The convenience of cooking at home
Mark Bittman always strikes me as a mellow kind of writer, passionate about his issues but slow to anger. So I was surprised to read his angry response to McDonald’s introducing oatmeal as part of the “pretend we have healthy food” thing they do. As you imagine, the oatmeal is no such thing. It’s got a bunch of funky ingredients, of course, but more than that, it’s loaded with sugar, fat, and calories. You probably would be better off getting the Sausage McMuffin, because at least you aren’t sucking down a bunch of sugar. (Or maybe you are. I wouldn’t be surprised.) It’s certainly not cheaper than real oatmeal, which is like the cheapest food ever, and Bittman covers that at length. But what really teed Bittman off was the suggestion that getting oatmeal from McDonald’s is easier or more convenient than making it yourself:
Others will argue that the McDonald’s version is more “convenient.” This is nonsense; in the time it takes to go into a McDonald’s, stand in line, order, wait, pay and leave, you could make oatmeal for four while taking your vitamins, brushing your teeth and half-unloading the dishwasher. (If you’re too busy to eat it before you leave the house, you could throw it in a container and microwave it at work. If you prefer so-called instant, flavored oatmeal, see this link, which will describe how to make your own).
If you don’t want to bother with the stove at all, you could put some rolled oats (instant not necessary) in a glass or bowl, along with a teeny pinch of salt, sugar or maple syrup or honey, maybe some dried fruit. Add milk and let stand for a minute (or 10). Eat. Eat while you’re walking around getting dressed. And then talk to me about convenience.
It’s an interesting question, and one that led me to start the CSA blogging—the difference between perceived convenience and actual convenience. A lot of people think cooking is harder and more time-consuming than it really is, and that belief is something the food industry cultivates because they want you to waste you time putting on your shoes and waiting for them to feed you, instead of feeding yourself. One reason I really got into cooking is perversely that I’m busy and always strapped for time. I found, through trial and error, that as long as I keep my kitchen stocked, it’s just a lot less time to cook than to eat out, even at fast food restaurants.

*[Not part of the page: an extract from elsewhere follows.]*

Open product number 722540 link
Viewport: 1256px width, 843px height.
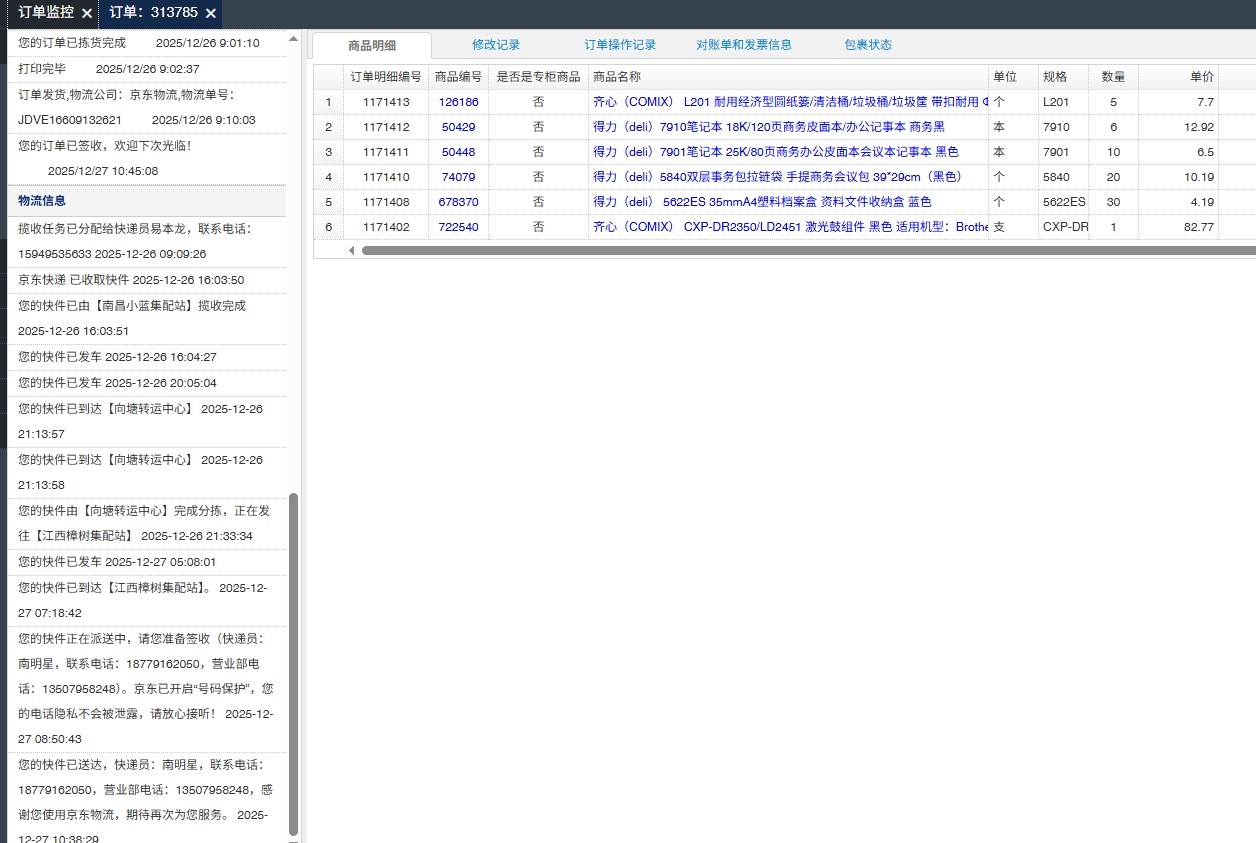tap(458, 227)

It’s one reason I’ll never, ever understand people who say they buy most of their coffee from coffee shops because it’s “quicker”. Look, it takes the clerk as much time to make your one cup of latte as it would take you to make a whole pot, even if you grind your own beans. Believe me; I’m a time fascist, and I’ve measured. Add to that the travel time, waiting in line, and ordering, and it’s at least double the time and effort, and maybe triple to go to Starbucks. Even in New York, where everything is delivered, I’m often too impatient to wait for deliveries. I find myself waiting and thinking, “I could have cooked it by now,” and yet I often still end up phoning in deliveries when cooking would have been faster.
I don’t blame anyone for this. I think we’ve just been marketed to death into thinking eating out is more convenient that eating in. But what would it take to get people to move towards realizing that having a well-stocked kitchen is cheaper and more convenient than eating out?